- **Kutipan dokumen**
-=-=-
Pemikiran Abdul Rauf al-Singkili:
            Aliran Tasawuf yang dikembangkan oleh Syeh Abdul Rauf sepulangnya dari negeri Arab dalam perkembangannya di Indonesia menghadapi dua kutub aliran tasawuf yang berbeda sebagai warisan ulama terdahulu Hamzah Fansuri, Syamsuddin al-Sumatrani, dan Nuruddin ar-Raniri, dalam kondisi demikian tarekat Syattariah menjadi ”penyejuk” bagi perbedaan yang tajam antara dua aliran wahdatul wujud dan syuhuduyah tersebut. Pendekatan yang dilakukan oleh Abdul Rauf adalah mendamaikan antara paham-paham yang bertentangan, hal itu sejalan dengan kecenderungan jaringan ulama abad ke-17 M yang berupaya saling mendekatkan antara ulama yang berorientasi pada syariat dengan para sufi yang berorientasi pada makrifat. Diskursus rekonsiliasi antara tasawuf dan syariat.
-=-=-
- **Daftar baris**
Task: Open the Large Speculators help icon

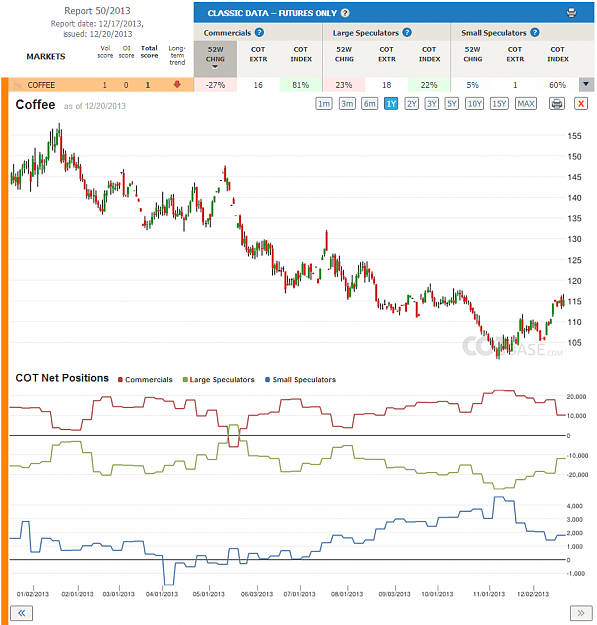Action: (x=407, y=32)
-=-=-
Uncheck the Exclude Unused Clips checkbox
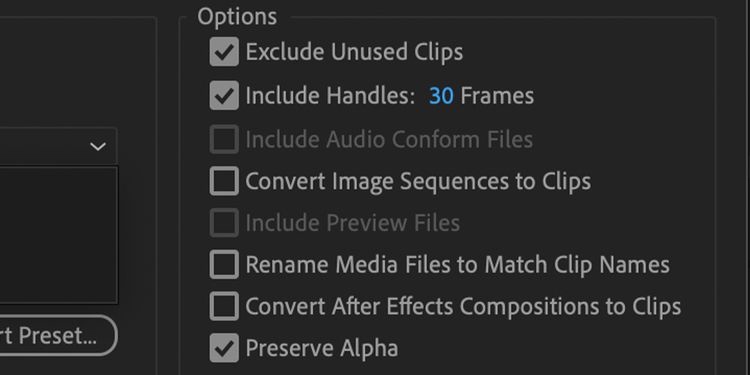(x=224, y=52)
-=-=-
- **Petunjuk**
Lanjutkan teks tentang pemikiran Abdul Rauf al-Singkili dari titik terakhir yang tersedia. Baris-baris tersebut tidak ada hubungannya dengan teks tentang pemikiran Abdul Rauf al-Singkili.

- **Jawaban yang diharapkan**
Dari ini ajaran tasawufnya mirip dengan Syamsuddin al-Sumatrani dan Nuruddin al-Raniri, yaitu menganut paham satu-satunya wujud hakiki, yakni Allah. Sedangkan alam ciptaan-Nya bukanlah merupakan Wujud hakiki, tetapi bayangan dari yang hakiki. Menurutnya jelaslah bahwa Allah berbeda dengan alam.
Abdul Rauf menpunyai pemikiran tentang zikir. Zikir, dalam pandangan Abdul Rauf, merupakan suatu usaha untuk melepaskan diri dari sifat lalai dan lupa. Dengan zikir inilah hati selalu mengingat Allah. Tujuan zikir ialah mencapai fana’ (tidak ada wujud selain wujud Allah), berarti wujud hati yang berzikir dekat dengan wujud-Nya.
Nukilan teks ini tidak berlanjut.